Vendas de equipamentos para lavouras de cana subiram 150% durante a Agrishow. Africanos são os mais interessados em importar tecnologia.

G1:
Costa Rica, Eslováquia, Austrália, Croácia, Turquia, Sudão, Colômbia, Egito. Atraídos pela fama do etanol brasileiro, que corre o mundo na esteira da recente visita do presidente norte-americano, George W. Bush, visitantes de 53 países passaram este ano pela 14a. edição da Agrishow, maior feira de agronegócio do país, que terminou no sábado (5), em Ribeirão Preto (interior de SP). O movimento econômico da feira foi de R$ 700 milhões, 40% a mais que no ano passado.
No balanço desta edição, os estrangeiros registraram forte participação em todos os setores: fizeram mais compras, trouxeram mais expositores e aproveitaram o evento para levar para casa novas possibilidades de negócios para o ano que vem. Eles são mais que bem-vindos pelos fabricantes nacionais: tanto que, para visitantes de outros países, a entrada na Agrishow é gratuita.

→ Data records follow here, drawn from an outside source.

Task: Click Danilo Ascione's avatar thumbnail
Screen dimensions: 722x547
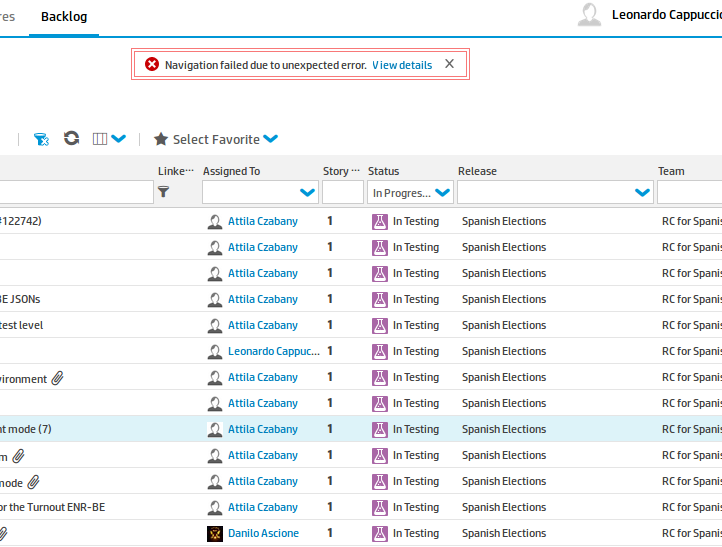Action: pyautogui.click(x=215, y=534)
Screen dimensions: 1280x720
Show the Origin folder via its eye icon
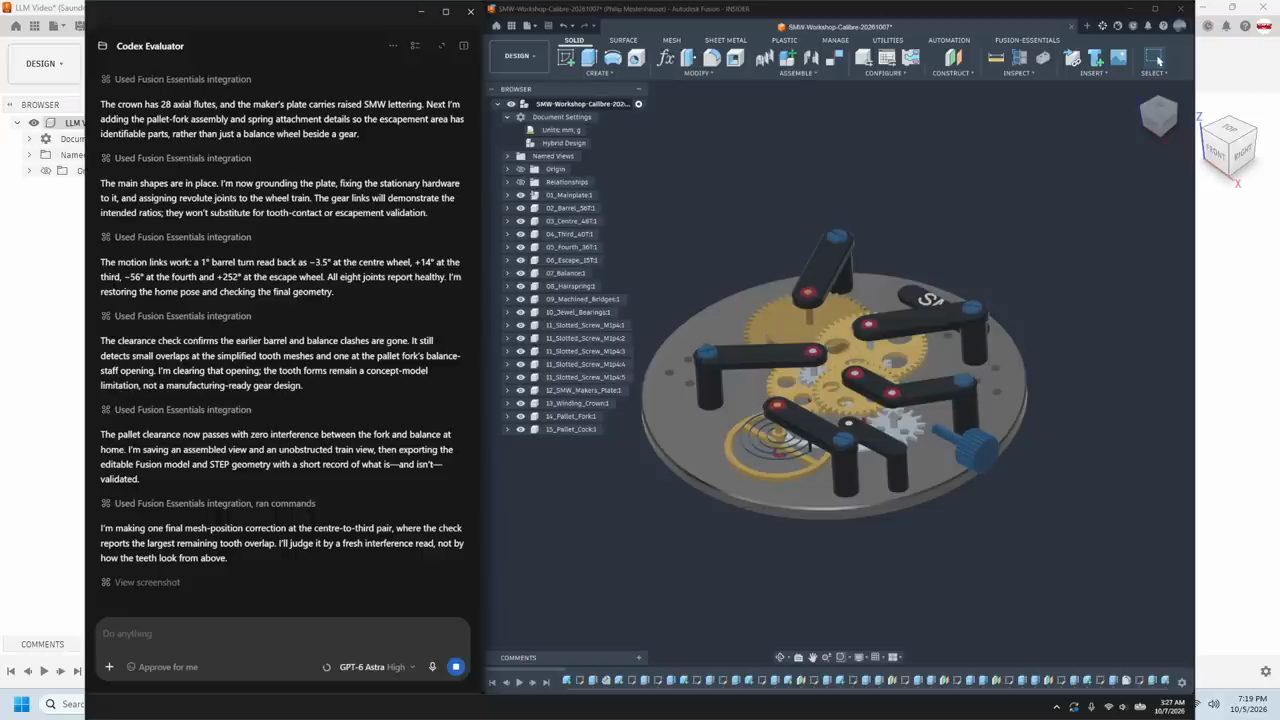point(520,169)
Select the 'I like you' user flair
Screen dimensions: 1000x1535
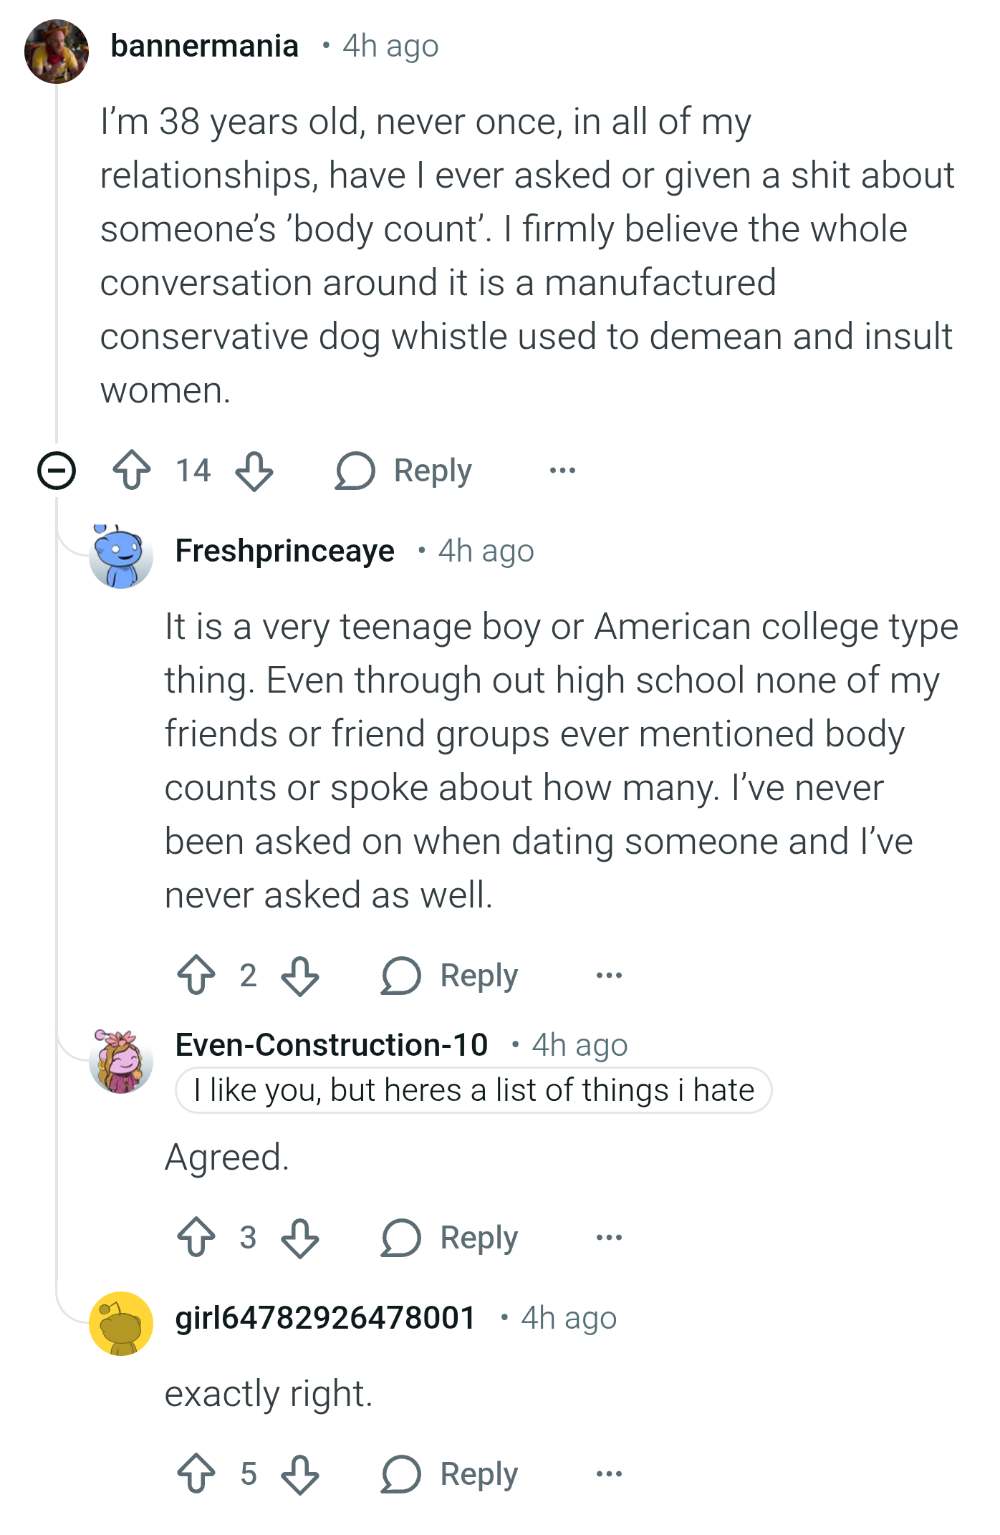click(x=474, y=1090)
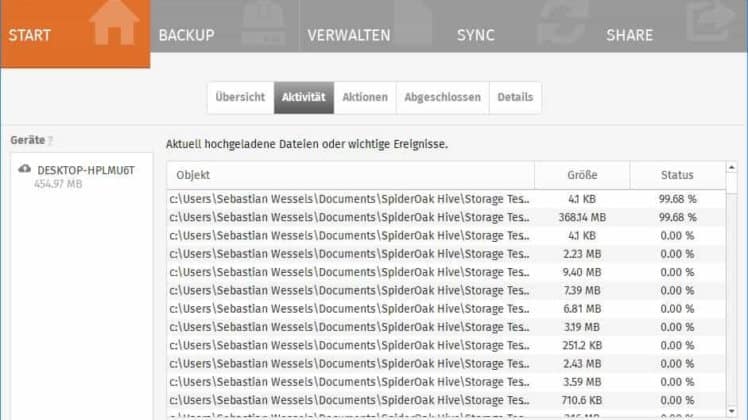Viewport: 748px width, 420px height.
Task: Click the file icon beside VERWALTEN
Action: (413, 23)
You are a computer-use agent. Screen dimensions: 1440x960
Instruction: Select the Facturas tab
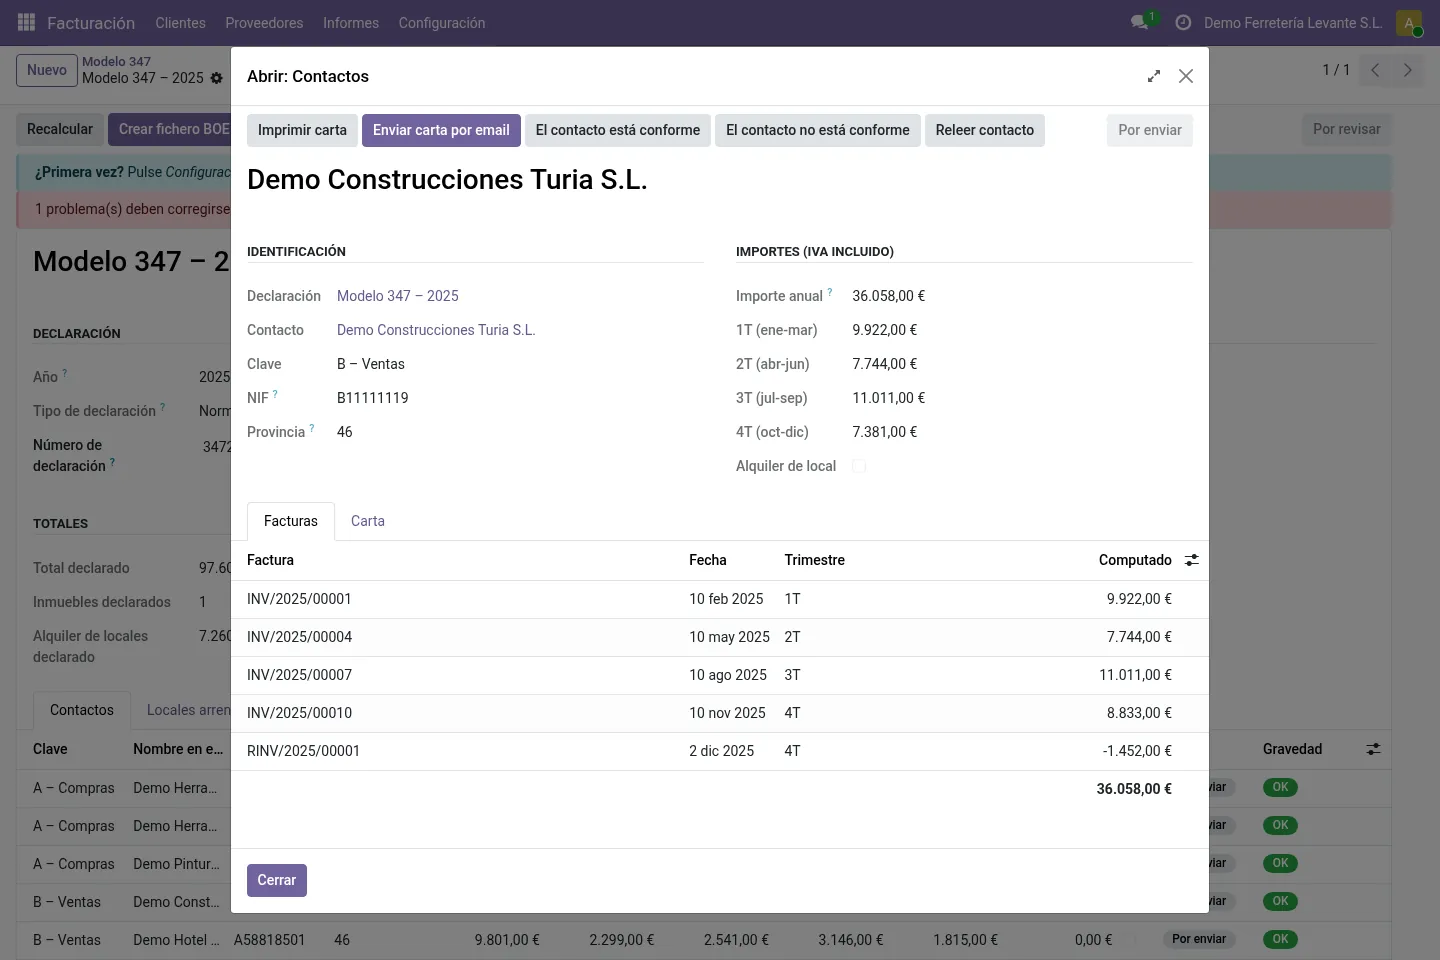coord(291,521)
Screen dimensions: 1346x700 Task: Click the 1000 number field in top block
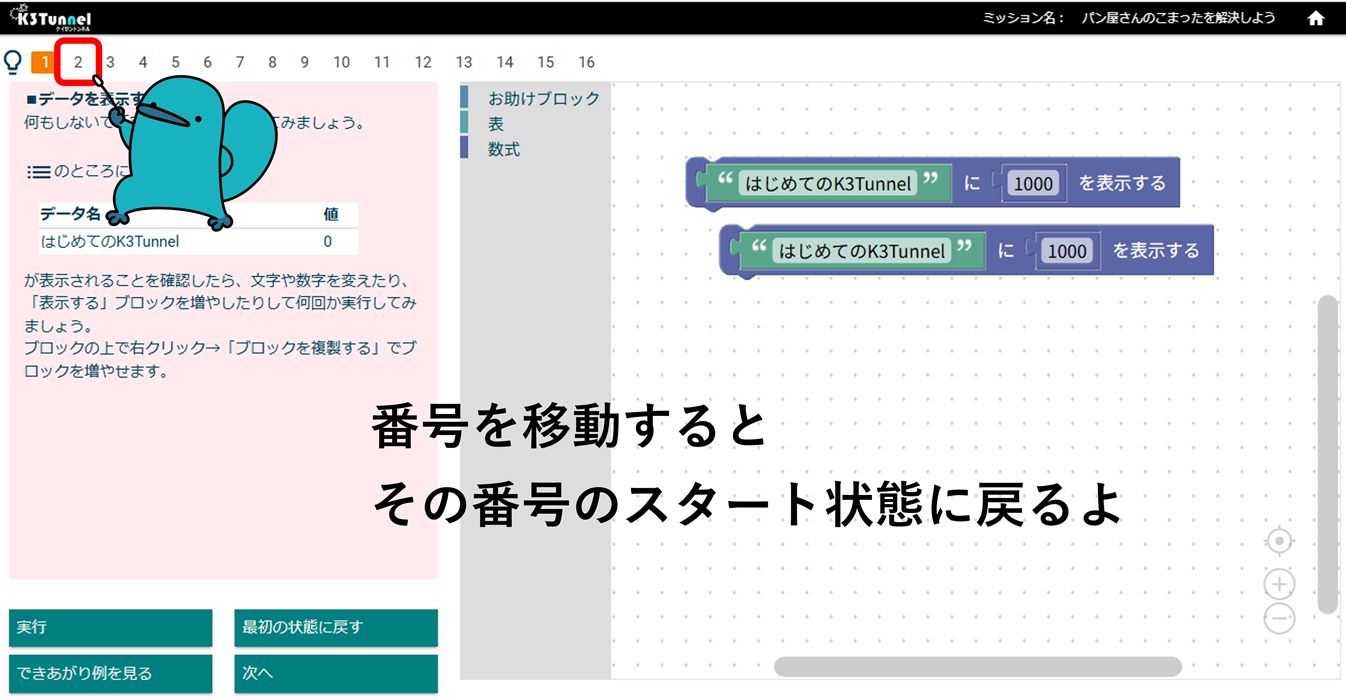tap(1033, 183)
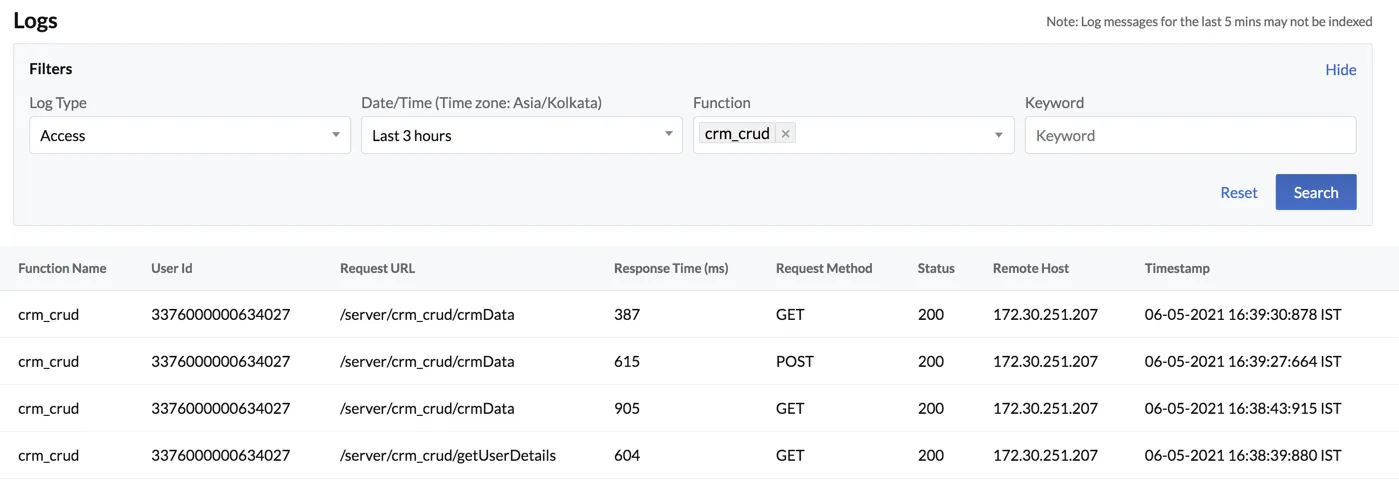
Task: Click the Status column header
Action: click(x=936, y=268)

Na avaliação do diretor de relações institucionais da feira, Agmar Rodrigues Faria, o biocombustível é alvo de grande curiosidade entre os estrangeiros que visitam o evento. ‘O Bush fez este favor neste ano, colocando o Brasil em evidência. Temos que transformar isso em negócios’, disse. O presidente da Câmara Setorial de Máquinas e Equipamentos Agrícolas da Abimaq, Francisco Maturro, confirma: ‘Eles estão todos curiosos, perguntando sobre o etanol’.